Top 10 Candle Tips and Tricks for Making Candles

Top 10 Candle Tips and Tricks for Making Candles

When you're starting your journey to candle-making, you come in with a mindset that it's easy to do. After all, it's just wax, a wick, and the mold, right? And then you start doing your research so now you're thinking, “it's not as easy as I thought it would be” after all.

You're probably here because you're in the “research phase” of your new adventure or you've already created a batch or two but it didn't come out as you wanted it to. If you're looking for candle-making tips, you've come to the right place!

Candle making is a form of art. You can’t rush it and you rarely get it perfectly on the first try. It can be different for everyone, depending on how specific you are with your desired output and that's alright. There’s no “one way” to do it, and there are several candle tricks you can use for when you will eventually make a few tweaks to your kit formulas to fit your preference. Remember, candles can be personal.
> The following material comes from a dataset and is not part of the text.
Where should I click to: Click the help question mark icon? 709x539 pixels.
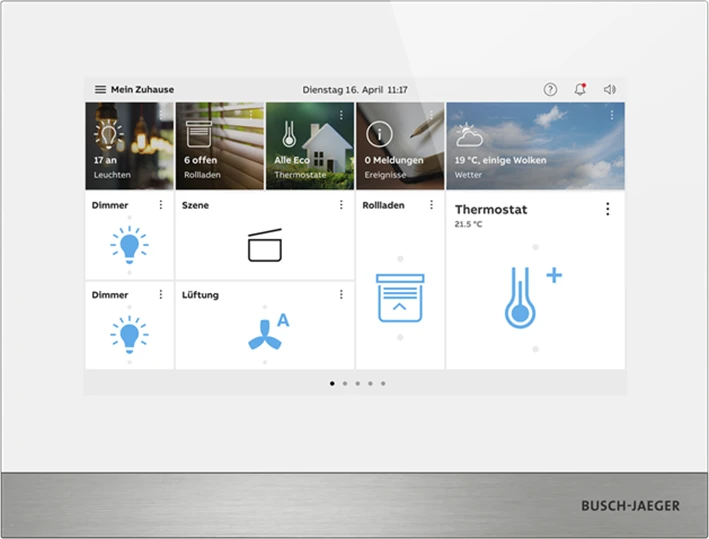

Every candle maker has his or her style or preference, depending on how you want the candle and your candle lights to turn out. You can always begin your journey with a “starter kit” that has specific instructions and pre-measured materials, and then you can adjust it as you learn more. Here are 10 Candle Tips and Tricks for every candle maker.

It’s okay to get it wrong

Many beginner candle makers get frustrated or discouraged when their first batch doesn’t turn out as expected. You may think you’re not made for this or “what a waste” of wax melted and materials but don’t worry! It's okay to mess up the first few tries because that’s how you truly learn and understand the nature of the ingredients you are using. Trust the process and you will enjoy discovering your new craft.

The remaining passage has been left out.